You can bit-bang TTL serial (i.e. use software serial). Total I/O pins required = 2 if transmit only.

Bad choice. Your application likely needs 2 serial ports (bluetooth and sensor), the tiny84 has none, and more than one software serial port is inadvisable.

The 841 might be what you want, assuming you write your code tightly enough to fit in 8k... it's a pin compatible part, but has better peripherals (2 serial ports, another 16-bit timer, more adc pins) (but isn't available in the throughhole package)

Few water flow sensors have a serial port (most are just a switch), but the OP needs to tell us what they have selected.

Interestingly, even with LTO enabled, the ATtiny841 appears to use 80bytes more RAM than the ATtiny84 for the same simple sketch:

void setup() {
  Serial.begin(9600) ;
  Serial.print(F("hello world") ) ;
}

void loop() {
}

ATtiny84: 79 Bytes
ATTiny841: 159 Bytes
Core: Spence Konde 1.1.4

Will investigate why it's so much (assuming it reproduces on current version), thanks for bringing that to my attention.

That is an ancient version of my core though; we are up to 1.3.2... strongly suggest updating!

DrAzzy:
Will investigate why it's so much (assuming it reproduces on current version), thanks for bringing that to my attention.

That is an ancient version of my core though; we are up to 1.3.2... strongly suggest updating!

I've just done an upgrade Arduino IDE version 1.8.9 and your ATtinyCore 1.3.1 which I had been putting off for a long time. I thought I would lie low until the tales of segmentation faults etc. with the some newer IDE died down a bit.
Anyway, the results are better now but still perhaps enough to force someone to use the ATtiny84 instead of the ATtiny841
ATtiny84: 79 Bytes (as before)
ATTiny841: 128Bytes (was 159 Bytes with 1.1.4)
Core: Spence Konde 1.3.1

Presumably the 841 has at serial isr buffers for at least one UART...

1.3.1?!

ARGH! I forgot to update the board manager json for 1.3.2! That will be available tonight. 1.3.2 is an important bugfix release - 1.3.0 and 1.3.1 were bad releases - they had problems with some attiny board defs.
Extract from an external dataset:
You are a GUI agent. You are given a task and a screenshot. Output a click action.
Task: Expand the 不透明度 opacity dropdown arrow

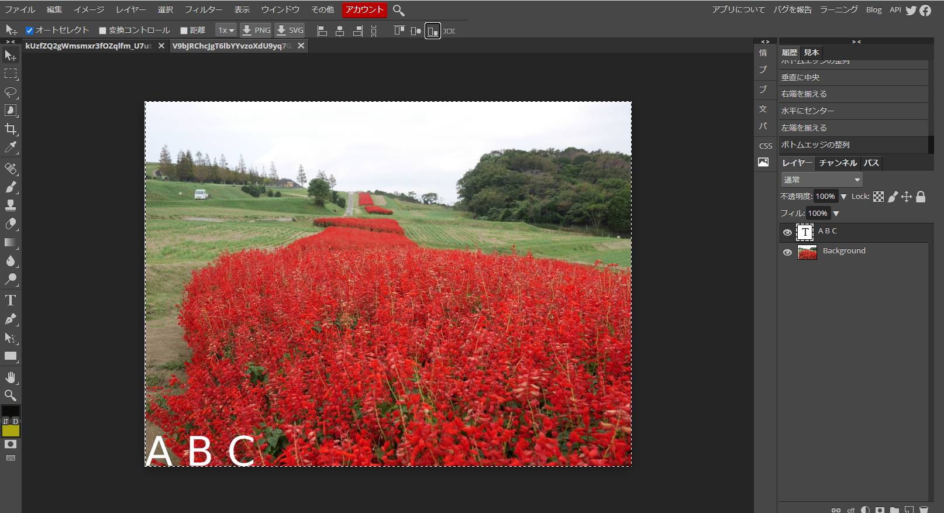[x=843, y=197]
Edit: 1.3.2 is now live in board manager.

OK. I've tried 1.3.2. From the RAM usage, it makes no difference.

ATtiny84: 79 Bytes (as before)
ATTiny841: 128Bytes (was 159 Bytes with 1.1.4)
Core: Spence Konde 1.3.2

As I said, I'll look into this.

My making a point of 1.3.2 vs 1.3.1 was more because I wanted to make sure you didn't stay on 1.3.1 and run into the bugs that made several board selections unusable.

[ATtiny84]% [color=red][b]avr-nm -S --size-sort /tmp/OldArduBuild/*.elf | grep -v ' [tt] '[/b][/color]

008000aa 00000001 b millis_timer_fract
008000ab 00000004 b millis_timer_millis
008000a6 00000004 b millis_timer_overflow_count
00800060 00000010 d _ZTV18TinySoftwareSerial
00800094 00000012 b Serial
00800070 00000024 b rx_buffer
[ATtiny841] [b][color=red]avr-nm -S --size-sort /tmp/OldArduBuild/*.elf | grep -v ' [tt] '

[/color][/b]

0080017b 00000001 b millis_timer_fract
0080017c 00000004 b millis_timer_millis
00800177 00000004 b millis_timer_overflow_count
00800100 00000010 d _ZTV14HardwareSerial
00800158 0000001f b Serial
00800134 00000024 b rx_buffer
00800110 00000024 b rx_buffer1

[/tt][/tt]

Thanks for the help (and the incantation - I wasn't aware of that one), westfw!

I've checked in a fix for this, it'll be in 1.3.3 and is in github version now. I just took the copout and pulled in the latest version of HardwareSerial from the official arduino AVR core, and tweaked the buffer size used on the 1634.